You can't fight the cuts without fighting the Democratic Party that controls the government of the city, the state, and the whole country. Yet eager to go with the flow, many left groups take the opposite tack. The day after Democrat Obama's election, the International Socialist Organization plastered Hunter College with his campaign slogan, "Yes We Can!" Next they echoed the liberal Democrats' call to "tax the rich," which actually got passed in Albany. (In contrast, revolutionaries are for expropriating the capitalists. ) Now they're trying the same tack with a rally in front of City Hall - not Paterson's office - in the midst of the mayoral campaign. Not a word in the protest call about the fact that the 90-percent Democratic City Council sought big cuts to CUNY community colleges' budget last spring, which were only narrowly averted - until the next round. In reality, it's tailor-made for liberal Democratic politicians to jump on the bandwagon.

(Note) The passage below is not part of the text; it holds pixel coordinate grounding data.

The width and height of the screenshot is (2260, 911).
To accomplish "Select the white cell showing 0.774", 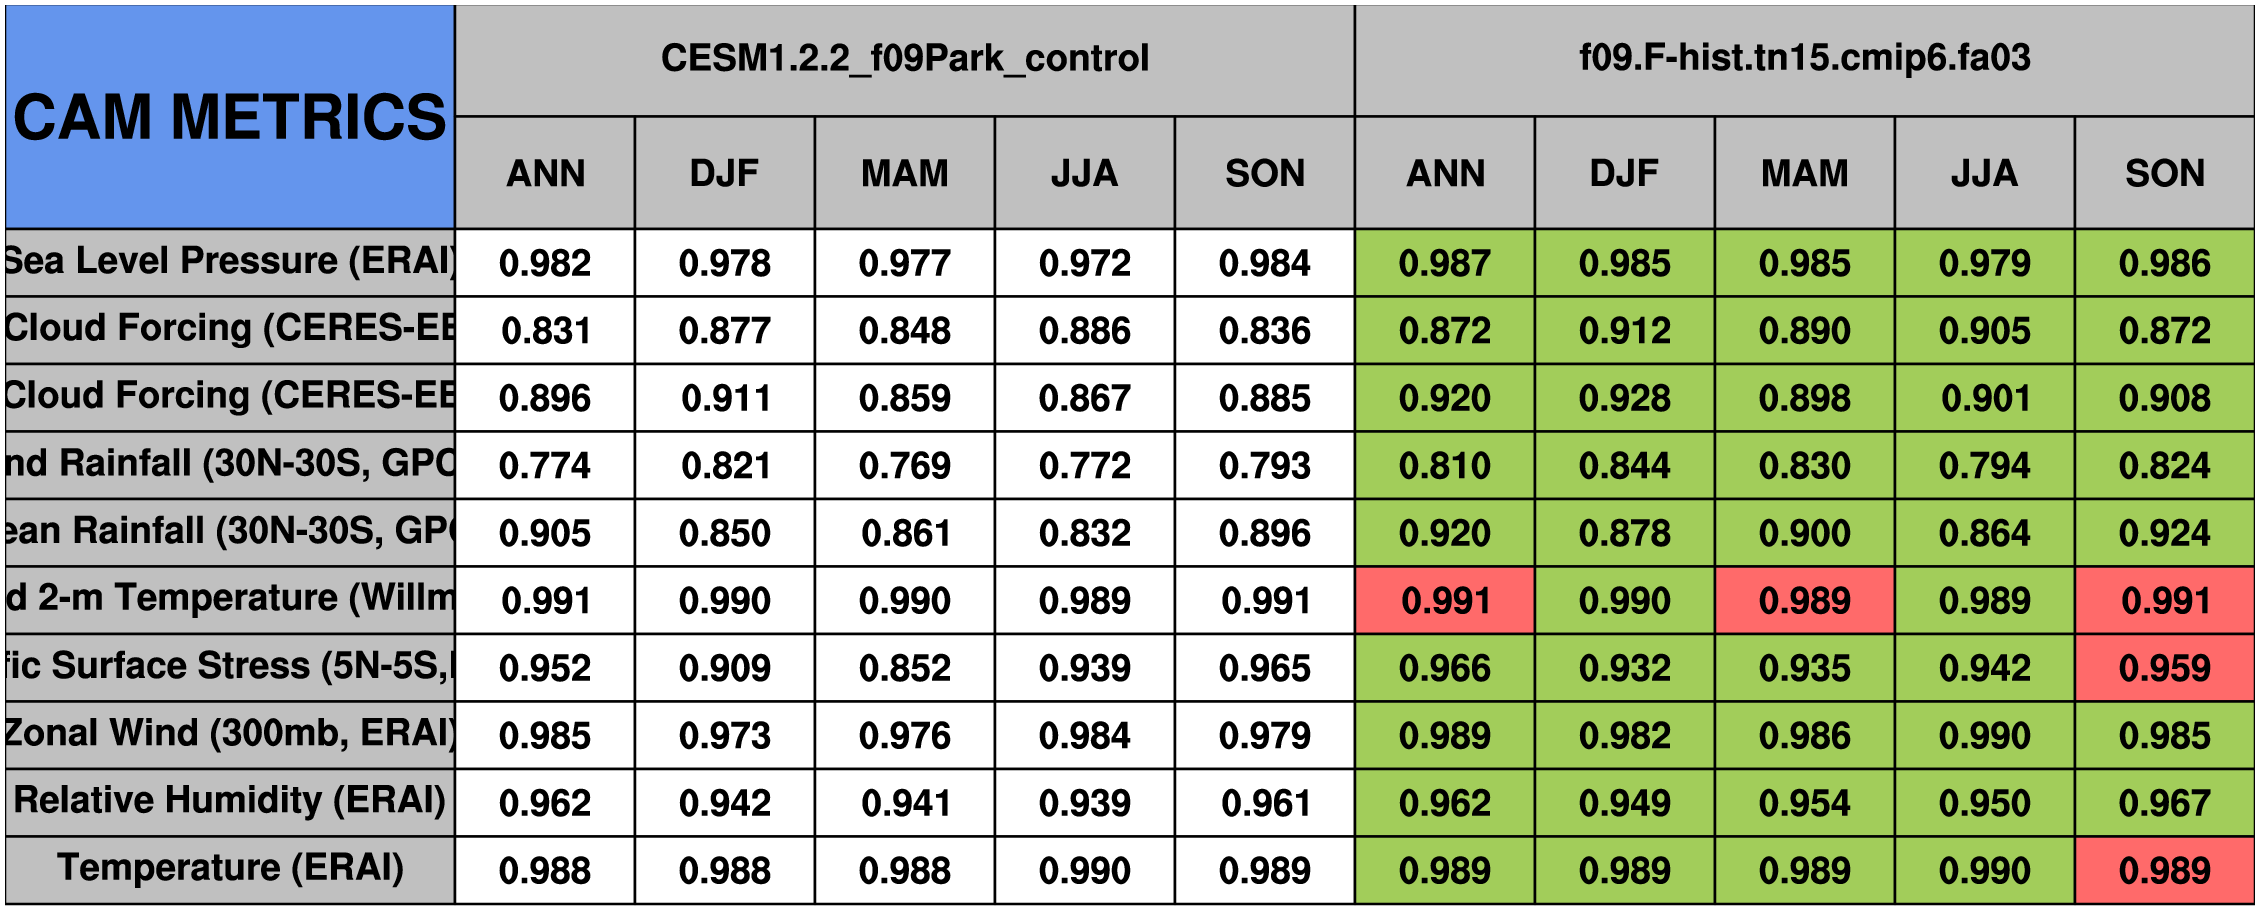I will point(545,465).
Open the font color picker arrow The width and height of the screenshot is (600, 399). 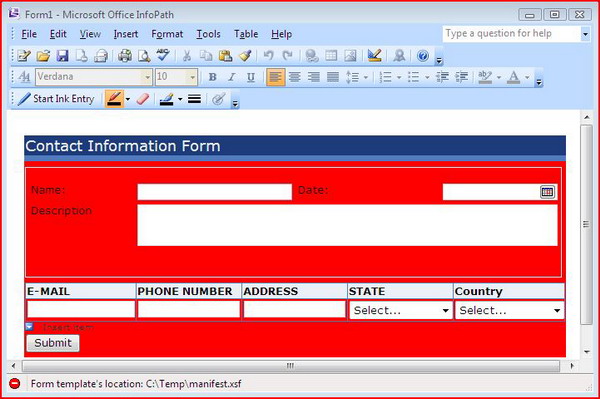click(527, 77)
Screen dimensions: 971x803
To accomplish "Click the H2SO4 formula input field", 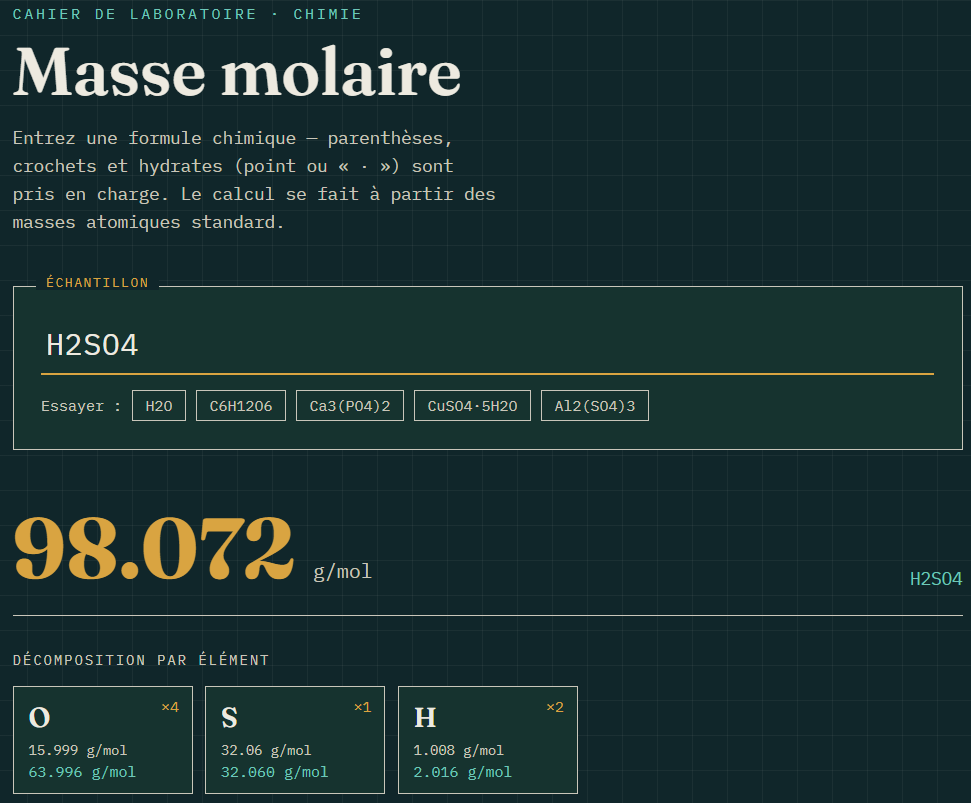I will click(487, 345).
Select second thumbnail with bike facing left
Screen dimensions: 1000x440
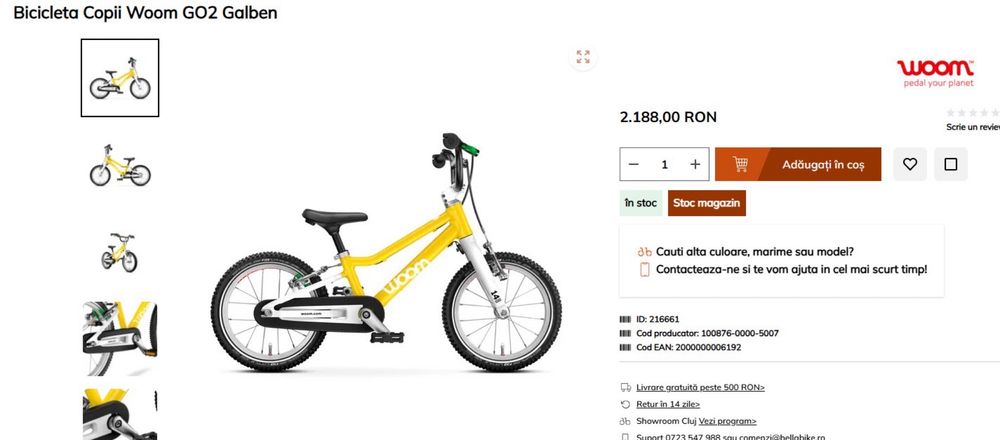coord(120,165)
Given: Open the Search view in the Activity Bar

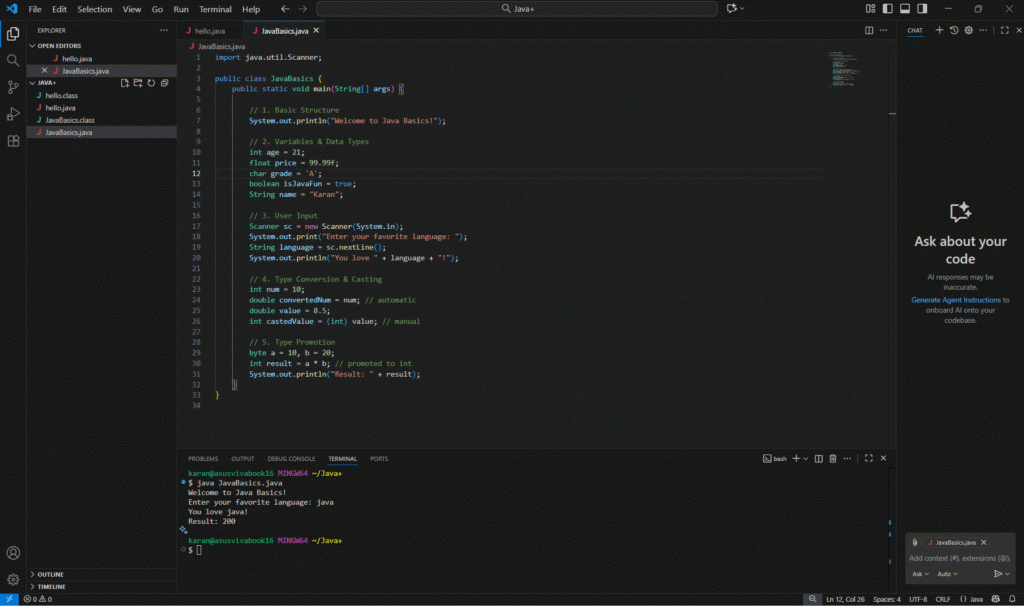Looking at the screenshot, I should [12, 59].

Since the early '70s, in good economic times and bad, tuition has been rising at CUNY. This is closely connected with a racist purge of CUNY and of education in general. The imposition of tuition was a response to the victory of open admissions at CUNY in 1969, which effectively desegregated what had been an exclusive white enclave in a city of blacks and immigrants. Today public schools are more segregated than they have been in 40 years. And they are being closed to make room for anti-union, publicly funded, privately run charter schools - an Obama favorite.
The most persistent voices calling for higher tuition have come from the CUNY Board of Trustees itself. That's one reason why we call for abolishing the Board of Trustees and administration, for CUNY and SUNY to be democratically governed by students, teachers and workers. We fight for free tuition, open admissions, living stipends for students and free child care 24 hours a day.

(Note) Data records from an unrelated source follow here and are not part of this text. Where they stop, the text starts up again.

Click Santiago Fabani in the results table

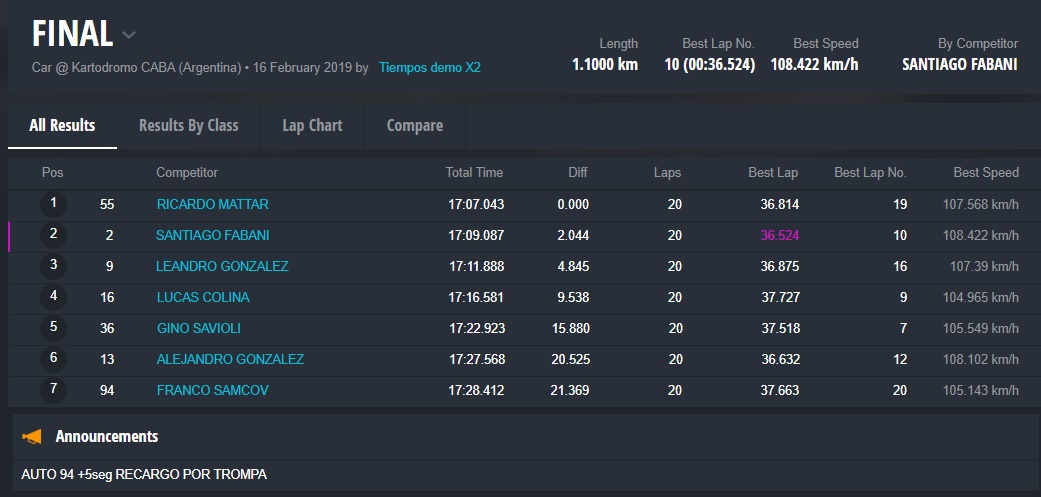point(212,235)
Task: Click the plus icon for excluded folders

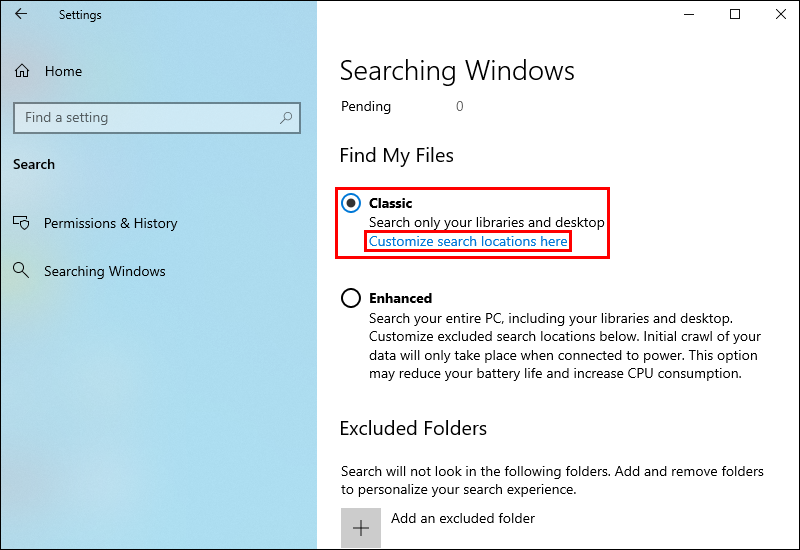Action: [x=361, y=528]
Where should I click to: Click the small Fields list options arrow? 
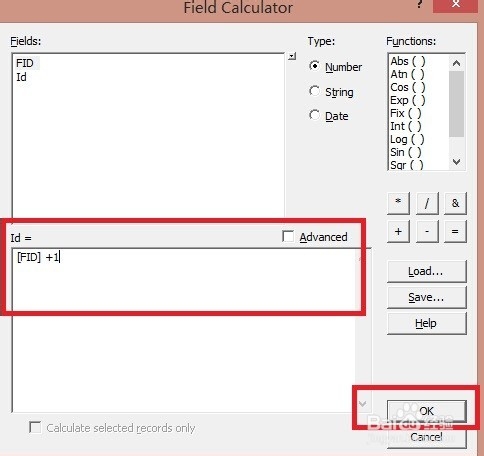(x=292, y=56)
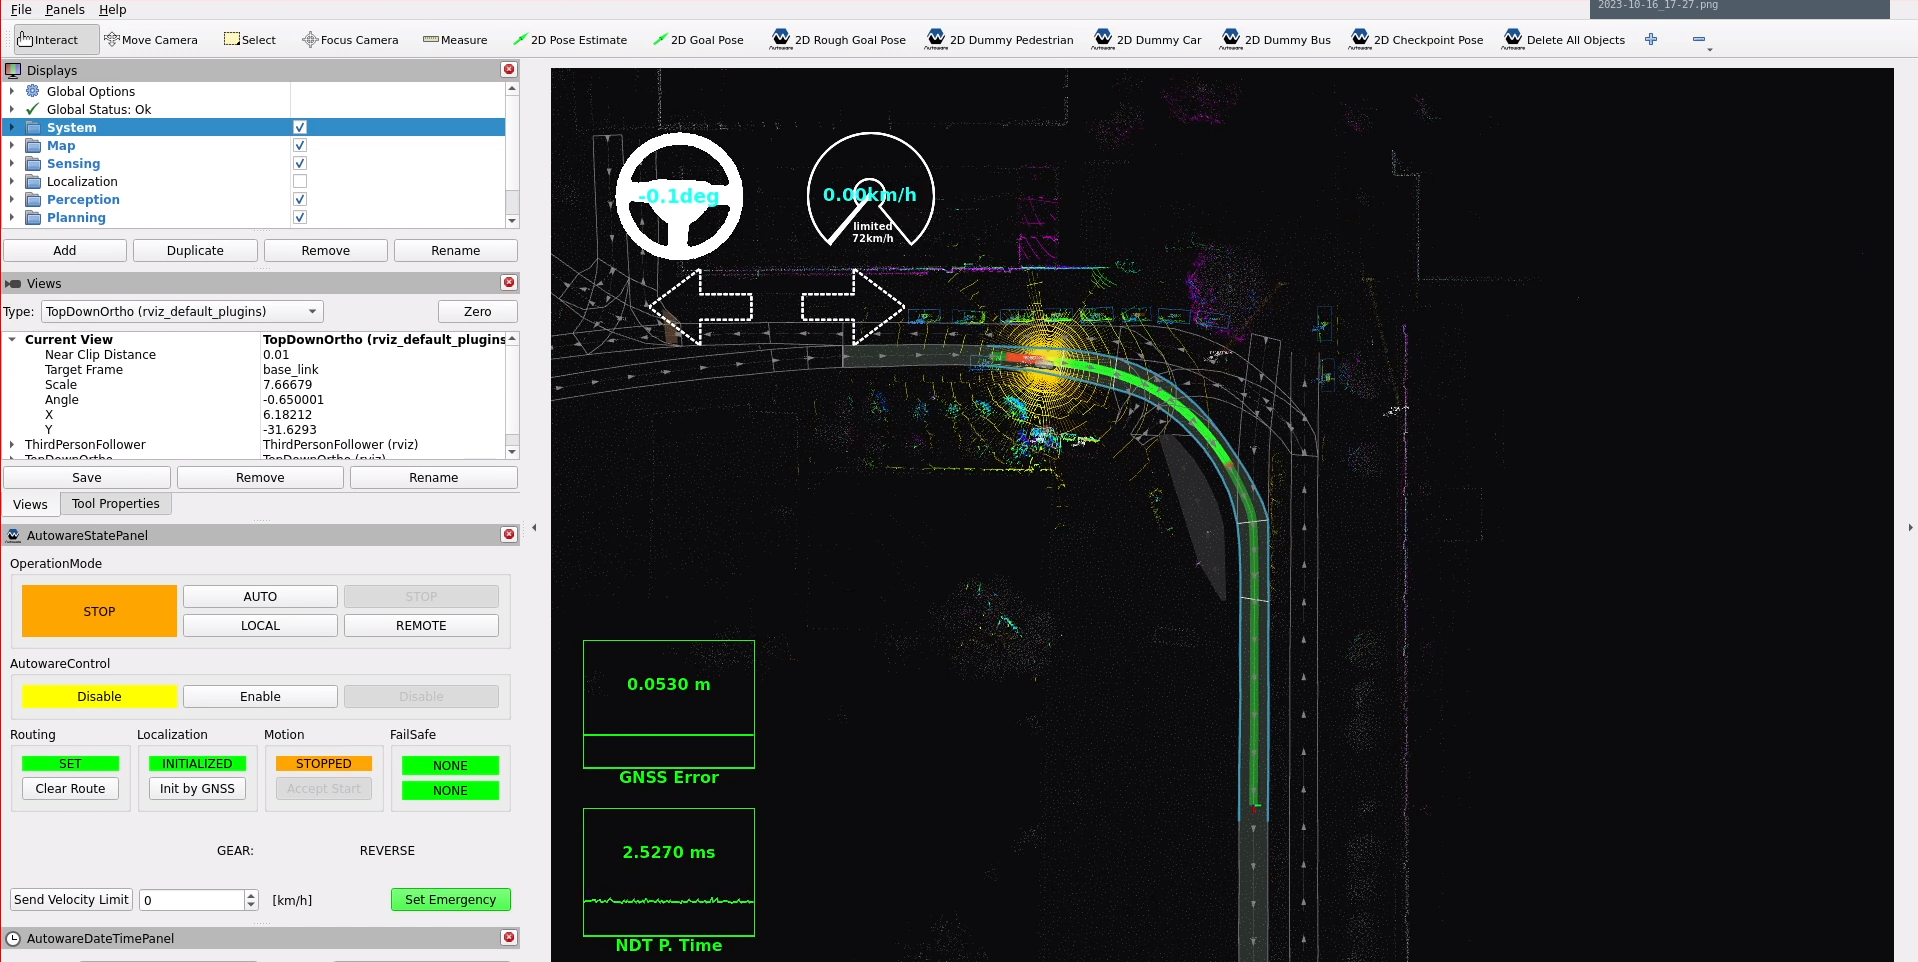The height and width of the screenshot is (962, 1918).
Task: Click the velocity limit input field
Action: click(x=192, y=900)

Workers in New York have a vital interest in opposing the budget cuts and tuition purge at CUNY and SUNY: these cuts are taking away the only chance at a college education for many workers and their children. We fought for united student-worker action to defeat the tuition purge: hundreds of demonstrators
last March picked up our chant, "Students and Labor: Shut the City Down!"
Today we're calling on students and faculty to stand with the Hunter cafeteria workers who are fighting to save their health benefits and pension.
In California, where the UC system faces a huge budget cut and a whopping tuition increase, massive walkouts on September 24 brought out thousands of students as well as a one-day strike by unionists. That would be a good start here too, but to win, we need to be part of a broader class struggle against the profit system that generates endless war and racist attacks on public education.
It will take a socialist revolution that overturns capitalism and puts the working class in power to achieve the basic democratic right to higher education for all. The CUNY Internationalist Clubs want students to be part of building a revolutionary workers party to lead this struggle. Join us!